Book Review: “Change Your Questions, Change Your Life: 10 Powerful Tools for Life and Work” by Marilee G Adams

I listened to the audiobook. The author/narrator tells a good story of Ben’s turn around from being the “Answer Man” to the “Question Man” and from the “Judger” to the “Learner” mindset. As stated in the book, “Great Results begin with great questions.” It takes discipline and practice to move away from withholding the answers and becoming the “learner” by asking questions and allowing others to provide the answers. I particularly like the Q-storming instead of brainstorming. Sometimes it may seems to be playing the Double Jeopardy.

Overall, I learn to be more conscientious of which role I’m playing when and if I run into a sticky situation. The switching questions help. Ben’s story may be a bit juvenile and dramatic but it drives home the point that being the Judger affects negatively a person’s work and personal life.
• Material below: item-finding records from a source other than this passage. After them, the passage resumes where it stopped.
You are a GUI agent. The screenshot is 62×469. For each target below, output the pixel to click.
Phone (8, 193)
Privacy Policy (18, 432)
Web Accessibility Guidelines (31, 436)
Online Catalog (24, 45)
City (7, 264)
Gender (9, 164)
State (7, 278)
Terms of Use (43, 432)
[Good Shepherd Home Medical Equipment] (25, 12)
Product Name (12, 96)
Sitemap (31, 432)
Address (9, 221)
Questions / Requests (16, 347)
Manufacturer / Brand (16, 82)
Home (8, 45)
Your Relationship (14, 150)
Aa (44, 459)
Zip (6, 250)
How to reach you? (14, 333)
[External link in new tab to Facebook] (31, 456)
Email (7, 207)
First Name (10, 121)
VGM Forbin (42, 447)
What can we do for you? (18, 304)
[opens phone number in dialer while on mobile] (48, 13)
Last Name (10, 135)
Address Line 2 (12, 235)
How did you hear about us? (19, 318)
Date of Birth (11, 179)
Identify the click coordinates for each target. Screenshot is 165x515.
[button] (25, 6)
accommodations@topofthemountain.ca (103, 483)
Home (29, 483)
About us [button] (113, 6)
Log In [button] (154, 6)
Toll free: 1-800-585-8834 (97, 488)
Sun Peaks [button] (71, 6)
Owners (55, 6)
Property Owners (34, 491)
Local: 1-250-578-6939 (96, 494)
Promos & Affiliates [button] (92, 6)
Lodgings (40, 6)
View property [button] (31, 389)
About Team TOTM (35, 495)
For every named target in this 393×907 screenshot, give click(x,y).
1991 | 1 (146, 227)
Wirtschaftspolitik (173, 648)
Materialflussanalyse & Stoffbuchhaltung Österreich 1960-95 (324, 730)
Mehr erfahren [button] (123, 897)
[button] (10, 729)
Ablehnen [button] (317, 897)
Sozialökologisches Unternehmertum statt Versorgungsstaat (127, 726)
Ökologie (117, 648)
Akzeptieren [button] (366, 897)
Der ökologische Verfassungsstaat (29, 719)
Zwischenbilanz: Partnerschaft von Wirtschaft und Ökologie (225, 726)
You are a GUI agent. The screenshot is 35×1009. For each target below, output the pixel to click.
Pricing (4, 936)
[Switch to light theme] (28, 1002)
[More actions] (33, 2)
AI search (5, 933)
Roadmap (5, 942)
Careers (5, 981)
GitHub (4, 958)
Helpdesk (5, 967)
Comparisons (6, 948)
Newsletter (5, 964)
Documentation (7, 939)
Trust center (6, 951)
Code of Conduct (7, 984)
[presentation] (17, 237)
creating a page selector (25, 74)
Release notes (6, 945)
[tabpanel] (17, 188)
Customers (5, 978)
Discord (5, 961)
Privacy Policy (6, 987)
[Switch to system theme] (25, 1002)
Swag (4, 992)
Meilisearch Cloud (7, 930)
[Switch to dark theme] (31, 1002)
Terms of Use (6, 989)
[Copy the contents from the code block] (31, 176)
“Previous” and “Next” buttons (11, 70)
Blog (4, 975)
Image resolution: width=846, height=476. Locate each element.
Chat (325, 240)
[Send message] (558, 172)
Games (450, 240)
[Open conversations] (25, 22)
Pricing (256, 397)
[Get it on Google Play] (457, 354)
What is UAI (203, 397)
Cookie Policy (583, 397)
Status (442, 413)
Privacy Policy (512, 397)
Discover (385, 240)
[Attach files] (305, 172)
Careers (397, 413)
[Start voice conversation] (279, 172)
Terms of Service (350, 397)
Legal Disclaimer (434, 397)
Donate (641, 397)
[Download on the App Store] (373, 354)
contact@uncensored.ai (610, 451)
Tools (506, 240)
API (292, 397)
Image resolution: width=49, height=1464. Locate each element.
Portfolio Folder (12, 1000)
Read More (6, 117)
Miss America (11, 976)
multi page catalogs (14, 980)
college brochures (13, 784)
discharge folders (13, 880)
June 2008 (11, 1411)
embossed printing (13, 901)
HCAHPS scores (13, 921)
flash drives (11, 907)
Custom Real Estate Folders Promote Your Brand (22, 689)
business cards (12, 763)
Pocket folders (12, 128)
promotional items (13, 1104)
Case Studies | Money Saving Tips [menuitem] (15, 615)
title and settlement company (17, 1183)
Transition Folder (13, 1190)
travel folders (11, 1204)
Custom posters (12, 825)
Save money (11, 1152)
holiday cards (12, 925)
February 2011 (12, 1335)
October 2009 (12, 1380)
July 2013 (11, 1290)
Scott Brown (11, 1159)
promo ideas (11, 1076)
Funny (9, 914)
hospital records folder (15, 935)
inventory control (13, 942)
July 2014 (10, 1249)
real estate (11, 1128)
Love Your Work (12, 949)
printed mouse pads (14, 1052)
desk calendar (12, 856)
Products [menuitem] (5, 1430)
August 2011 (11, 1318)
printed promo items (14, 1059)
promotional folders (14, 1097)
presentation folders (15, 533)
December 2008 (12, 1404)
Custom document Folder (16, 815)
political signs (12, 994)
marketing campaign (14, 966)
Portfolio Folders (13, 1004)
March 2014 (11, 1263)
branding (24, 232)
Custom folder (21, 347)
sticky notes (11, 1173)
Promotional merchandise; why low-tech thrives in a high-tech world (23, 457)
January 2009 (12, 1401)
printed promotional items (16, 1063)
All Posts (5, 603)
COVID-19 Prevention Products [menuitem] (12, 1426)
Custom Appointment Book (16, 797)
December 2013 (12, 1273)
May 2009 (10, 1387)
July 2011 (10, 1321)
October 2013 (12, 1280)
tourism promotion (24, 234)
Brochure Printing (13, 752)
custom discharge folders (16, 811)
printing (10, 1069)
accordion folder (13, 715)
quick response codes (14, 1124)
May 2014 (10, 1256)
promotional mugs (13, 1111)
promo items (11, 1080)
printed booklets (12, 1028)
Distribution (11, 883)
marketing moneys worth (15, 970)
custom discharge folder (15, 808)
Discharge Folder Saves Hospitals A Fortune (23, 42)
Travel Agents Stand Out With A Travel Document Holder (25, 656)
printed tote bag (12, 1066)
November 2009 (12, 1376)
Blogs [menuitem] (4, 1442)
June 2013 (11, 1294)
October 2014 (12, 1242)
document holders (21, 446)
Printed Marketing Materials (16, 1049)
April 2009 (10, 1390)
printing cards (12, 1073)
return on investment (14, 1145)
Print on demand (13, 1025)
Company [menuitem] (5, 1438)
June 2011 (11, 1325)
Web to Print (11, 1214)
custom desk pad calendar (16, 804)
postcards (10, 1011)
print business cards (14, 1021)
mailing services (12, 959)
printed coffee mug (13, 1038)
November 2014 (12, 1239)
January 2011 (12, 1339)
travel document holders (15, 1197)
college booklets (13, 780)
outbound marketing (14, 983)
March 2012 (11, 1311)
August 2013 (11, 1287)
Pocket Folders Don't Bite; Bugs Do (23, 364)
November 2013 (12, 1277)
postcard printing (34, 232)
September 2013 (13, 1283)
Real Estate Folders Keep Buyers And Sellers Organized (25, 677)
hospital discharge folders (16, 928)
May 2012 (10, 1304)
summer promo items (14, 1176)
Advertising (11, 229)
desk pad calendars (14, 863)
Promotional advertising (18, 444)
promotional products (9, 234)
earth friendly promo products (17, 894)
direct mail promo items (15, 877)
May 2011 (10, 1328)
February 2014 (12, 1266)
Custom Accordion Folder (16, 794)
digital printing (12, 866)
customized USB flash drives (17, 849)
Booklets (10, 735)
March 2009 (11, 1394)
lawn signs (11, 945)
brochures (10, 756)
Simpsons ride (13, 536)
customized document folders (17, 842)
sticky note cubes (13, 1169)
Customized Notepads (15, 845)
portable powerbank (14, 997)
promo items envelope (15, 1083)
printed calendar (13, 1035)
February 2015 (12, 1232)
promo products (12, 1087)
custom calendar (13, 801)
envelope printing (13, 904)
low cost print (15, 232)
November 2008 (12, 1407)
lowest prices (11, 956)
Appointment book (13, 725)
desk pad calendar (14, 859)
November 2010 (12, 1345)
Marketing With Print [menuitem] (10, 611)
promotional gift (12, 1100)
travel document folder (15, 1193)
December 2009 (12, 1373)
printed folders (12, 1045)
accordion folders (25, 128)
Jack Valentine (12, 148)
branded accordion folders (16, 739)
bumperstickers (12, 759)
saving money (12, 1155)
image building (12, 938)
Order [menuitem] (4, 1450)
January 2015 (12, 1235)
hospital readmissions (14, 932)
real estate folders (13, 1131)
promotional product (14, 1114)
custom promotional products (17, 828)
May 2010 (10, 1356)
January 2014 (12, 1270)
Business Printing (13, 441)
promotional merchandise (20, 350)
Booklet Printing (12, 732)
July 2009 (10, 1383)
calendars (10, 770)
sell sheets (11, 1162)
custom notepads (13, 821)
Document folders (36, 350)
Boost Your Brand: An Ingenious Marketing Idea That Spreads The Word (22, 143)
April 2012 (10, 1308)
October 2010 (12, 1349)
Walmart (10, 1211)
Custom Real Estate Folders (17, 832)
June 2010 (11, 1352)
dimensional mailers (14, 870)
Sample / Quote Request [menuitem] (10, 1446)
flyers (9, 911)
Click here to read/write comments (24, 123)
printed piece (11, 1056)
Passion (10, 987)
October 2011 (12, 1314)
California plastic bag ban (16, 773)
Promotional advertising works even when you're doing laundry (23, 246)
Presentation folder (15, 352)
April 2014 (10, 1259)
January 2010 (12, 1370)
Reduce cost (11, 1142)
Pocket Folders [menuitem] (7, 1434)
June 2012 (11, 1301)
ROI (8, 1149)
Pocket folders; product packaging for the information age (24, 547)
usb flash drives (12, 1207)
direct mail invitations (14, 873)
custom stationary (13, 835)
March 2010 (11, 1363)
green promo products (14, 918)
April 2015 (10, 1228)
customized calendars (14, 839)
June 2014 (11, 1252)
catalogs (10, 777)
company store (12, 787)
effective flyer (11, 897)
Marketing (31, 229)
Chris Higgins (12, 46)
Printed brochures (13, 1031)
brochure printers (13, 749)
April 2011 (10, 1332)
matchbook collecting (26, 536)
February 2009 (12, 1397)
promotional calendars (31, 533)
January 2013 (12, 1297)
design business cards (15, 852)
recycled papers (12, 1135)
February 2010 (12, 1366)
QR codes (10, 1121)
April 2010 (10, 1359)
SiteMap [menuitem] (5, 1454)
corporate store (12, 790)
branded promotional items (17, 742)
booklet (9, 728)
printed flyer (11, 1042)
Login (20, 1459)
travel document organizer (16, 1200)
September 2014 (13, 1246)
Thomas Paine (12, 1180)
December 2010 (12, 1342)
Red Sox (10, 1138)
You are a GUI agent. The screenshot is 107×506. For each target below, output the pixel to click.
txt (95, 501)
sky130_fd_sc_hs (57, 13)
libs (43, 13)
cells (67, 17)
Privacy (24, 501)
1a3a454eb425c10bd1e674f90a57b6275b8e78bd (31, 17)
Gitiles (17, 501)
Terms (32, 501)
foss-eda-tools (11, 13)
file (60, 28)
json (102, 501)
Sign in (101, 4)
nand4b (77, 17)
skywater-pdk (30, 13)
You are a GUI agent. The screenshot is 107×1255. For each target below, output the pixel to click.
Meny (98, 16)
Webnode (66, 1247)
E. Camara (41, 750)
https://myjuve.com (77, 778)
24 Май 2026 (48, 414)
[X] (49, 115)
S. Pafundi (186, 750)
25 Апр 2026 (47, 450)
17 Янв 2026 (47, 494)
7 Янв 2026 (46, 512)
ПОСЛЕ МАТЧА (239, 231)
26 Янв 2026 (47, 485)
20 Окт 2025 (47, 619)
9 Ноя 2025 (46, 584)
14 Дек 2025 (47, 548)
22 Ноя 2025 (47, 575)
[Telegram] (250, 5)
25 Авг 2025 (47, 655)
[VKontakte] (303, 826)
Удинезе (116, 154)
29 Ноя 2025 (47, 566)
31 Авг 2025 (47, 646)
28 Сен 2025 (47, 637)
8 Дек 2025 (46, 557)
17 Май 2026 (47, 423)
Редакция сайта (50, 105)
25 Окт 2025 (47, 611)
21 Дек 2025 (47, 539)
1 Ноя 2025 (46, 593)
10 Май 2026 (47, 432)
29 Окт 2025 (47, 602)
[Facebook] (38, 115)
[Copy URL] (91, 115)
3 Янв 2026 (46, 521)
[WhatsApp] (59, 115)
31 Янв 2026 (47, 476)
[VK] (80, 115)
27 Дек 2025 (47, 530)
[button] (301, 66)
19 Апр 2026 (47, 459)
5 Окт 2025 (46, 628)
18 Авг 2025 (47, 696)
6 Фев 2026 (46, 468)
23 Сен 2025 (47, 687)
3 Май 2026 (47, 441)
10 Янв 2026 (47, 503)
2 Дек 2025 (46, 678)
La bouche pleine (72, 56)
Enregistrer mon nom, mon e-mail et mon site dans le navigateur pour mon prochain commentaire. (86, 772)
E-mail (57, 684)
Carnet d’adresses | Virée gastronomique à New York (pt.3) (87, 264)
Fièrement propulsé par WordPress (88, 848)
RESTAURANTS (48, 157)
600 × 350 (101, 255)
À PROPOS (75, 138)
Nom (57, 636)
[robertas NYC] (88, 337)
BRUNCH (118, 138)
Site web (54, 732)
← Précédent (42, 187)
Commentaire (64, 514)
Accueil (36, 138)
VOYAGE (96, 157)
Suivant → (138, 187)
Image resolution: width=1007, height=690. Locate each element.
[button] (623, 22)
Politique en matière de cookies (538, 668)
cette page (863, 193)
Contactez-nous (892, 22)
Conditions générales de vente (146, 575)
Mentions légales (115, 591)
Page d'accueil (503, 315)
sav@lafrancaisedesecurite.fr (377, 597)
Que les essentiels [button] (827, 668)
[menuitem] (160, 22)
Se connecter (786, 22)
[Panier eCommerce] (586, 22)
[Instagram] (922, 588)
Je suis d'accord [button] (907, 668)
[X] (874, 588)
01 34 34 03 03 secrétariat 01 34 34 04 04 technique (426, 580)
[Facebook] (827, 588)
To be successful as a leader, asking questions is more effective.

The 10 tools are:
1. Empower your observer: Be present with yourself and others.
2. Use the Choice Map as a Guide: choose to be on the Learner path, not Judger path, use switch lane. Use the ABCC (Aware – Am I in Judger?, Breathe – Do I need to step back and look at this more objectively?, Curiosity – Do I have all the facts? What’s happening here?, and Choice – What’s my choice?) Choice process.
3. Put the power of questions (internal and interpersonal) to work.
4. Distinguish Learner and Judger mindsets and questions.
5. Make friends (be aware of) with Judger.
6. Question assumptions.
7. Take advantage of switching questions. (Am I in Judger? Is this what I want to feel? Is this what I want to be doing? Where would I rather be? How can I get there? Is this working? What are the facts? How else can I think about this? What assumption am I making? What am I missing or avoiding? How can I be more objective and honest?
8. Create Learner Teams
9. Create breakthroughs with Q-storming.
10. Ask the top twelve questions for success. What do I want? What are my choices? What assumptions am I making? What am I responsible for? How else can I think about this? What is the other person thinking, feeling, and wanting? What am I missing or avoiding? What can I learn? From this person, situation, mistake, failure or success? What action steps make the most sense? What questions should I ask myself or others? How can I turn this into a win-win? What’s possible?